Another aspect that gives these fakes away is their intact nature. Since we know the type of deposit these so-called "fossils" are coming from, we can apply some common sense deductions to determine that some features just don't make sense if they were over 10,000 years or 8,000 years as some claim. Some obvious characteristics that these skulls cannot be old are their mere completeness and degree of intactness which is too good to be true for such age IN THIS KIND OF DEPOSIT, in the numbers of specimens that are found. Gravel bed, river terrace deposits dating to the last Ice Age have been subjected to extreme pressure, movement and disturbances that have no equal after the glaciers receded. While many nice fossils can be found in such deposits that date back to prehistoric periods, the energy exerted on the strata often would damage or destroy the delicate intact skulls of small mammals. Delicate anatomical features would be eroded, broken or otherwise damaged for a true Pleistocene gravel bed or river deposit. The skulls being sold in question, do not show this characteristic damage.
BUT IT'S PARTLY MINERALIZED OR DARK IN COLOR
The fact that a bone becomes mineralized or stained dark is very deceiving when figuring age. In peat bogs or river and spring deposits, a modern day animal can fall into the water and, depending on the chemistry of the sediment and water, its skeleton become mineralized in a matter of just a few hundred years. Dark river waters that are rich in tannins (tea-colored water caused by decaying vegetation) can stain modern bone IN A YEAR to a color that resembles a fossil bone from 5 million years ago! However, the teeth will remain white with the deposits ON the enamel, not color IN the enamel. Of course, if you want to be absolutely sure of the age of a mammal skull that looks too good to be a true fossil, C-14 dating is the least expensive way to determine its age. Consult your local museum or university as they will often perform this test for a fee.
FINALLY, THE OBVIOUS
Sometimes, the obvious is overlooked. Ask yourself some questions. These modern fabrications sell for a mere fraction of what a true intact and complete fossil skull would sell for. In the grand scheme of things, can one really expect to purchase a perfect fossil bobcat skull for a few hundred dollars? Doesn't the sudden presence of a bunch of these pieces on the market seem odd? How can such fragile bone structures like zygomatic arches be perfectly intact on something thousands of years old found in a gravel deposit?
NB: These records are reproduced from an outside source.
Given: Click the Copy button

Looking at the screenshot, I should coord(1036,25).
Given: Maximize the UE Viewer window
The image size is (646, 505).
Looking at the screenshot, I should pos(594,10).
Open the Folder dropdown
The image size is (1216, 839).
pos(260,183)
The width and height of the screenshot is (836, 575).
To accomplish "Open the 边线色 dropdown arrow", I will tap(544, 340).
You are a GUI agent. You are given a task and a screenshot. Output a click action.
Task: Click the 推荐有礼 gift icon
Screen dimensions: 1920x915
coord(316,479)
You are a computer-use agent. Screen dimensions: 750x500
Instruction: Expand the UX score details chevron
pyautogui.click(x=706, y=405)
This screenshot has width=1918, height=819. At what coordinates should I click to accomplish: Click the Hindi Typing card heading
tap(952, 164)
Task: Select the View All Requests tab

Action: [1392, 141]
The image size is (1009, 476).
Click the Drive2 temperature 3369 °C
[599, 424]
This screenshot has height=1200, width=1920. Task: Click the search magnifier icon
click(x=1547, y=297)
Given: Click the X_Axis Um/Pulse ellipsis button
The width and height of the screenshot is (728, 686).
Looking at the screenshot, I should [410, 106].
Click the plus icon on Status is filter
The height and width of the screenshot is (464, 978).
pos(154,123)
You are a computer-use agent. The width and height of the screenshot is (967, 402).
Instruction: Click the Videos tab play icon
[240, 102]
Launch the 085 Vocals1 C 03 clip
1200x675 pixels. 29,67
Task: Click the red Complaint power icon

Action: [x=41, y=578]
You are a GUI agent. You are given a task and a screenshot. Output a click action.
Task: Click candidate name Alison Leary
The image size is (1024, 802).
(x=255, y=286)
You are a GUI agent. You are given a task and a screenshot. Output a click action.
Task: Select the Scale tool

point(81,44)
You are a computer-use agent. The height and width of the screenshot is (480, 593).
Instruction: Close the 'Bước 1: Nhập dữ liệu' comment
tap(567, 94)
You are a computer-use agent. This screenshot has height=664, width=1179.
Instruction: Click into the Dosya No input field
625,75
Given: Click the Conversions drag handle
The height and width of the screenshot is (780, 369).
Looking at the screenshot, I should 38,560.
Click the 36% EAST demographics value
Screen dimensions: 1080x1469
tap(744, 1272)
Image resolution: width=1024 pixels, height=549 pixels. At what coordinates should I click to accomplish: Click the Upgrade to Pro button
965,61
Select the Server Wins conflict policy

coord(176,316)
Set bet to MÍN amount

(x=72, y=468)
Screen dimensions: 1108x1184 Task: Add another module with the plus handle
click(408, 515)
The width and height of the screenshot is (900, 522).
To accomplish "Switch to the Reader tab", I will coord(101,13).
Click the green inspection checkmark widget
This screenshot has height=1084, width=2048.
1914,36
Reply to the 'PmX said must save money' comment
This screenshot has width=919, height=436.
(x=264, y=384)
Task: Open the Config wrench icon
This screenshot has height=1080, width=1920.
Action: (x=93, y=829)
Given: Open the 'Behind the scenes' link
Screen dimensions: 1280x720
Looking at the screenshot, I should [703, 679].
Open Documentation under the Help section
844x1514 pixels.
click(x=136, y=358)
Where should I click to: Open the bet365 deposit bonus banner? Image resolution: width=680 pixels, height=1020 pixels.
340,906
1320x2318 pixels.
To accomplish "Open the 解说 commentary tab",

Deal with highly knowledgeable fossil suppliers who run their operation with professionalism and integrity. If a dealer, website, or shop seems to lack an appearance of experience, knowledge, professionalism and success, then walk on. Chances are they have a number of "bad" pieces mixed in their inventory and even if they are honest, probably do not know themselves, what they are really selling. Most important - get written UNCONDITIONAL guarantees of authenticity, age and identification from the dealer on EVERY purchase. Do your homework and know your collecting. Knowledge is power.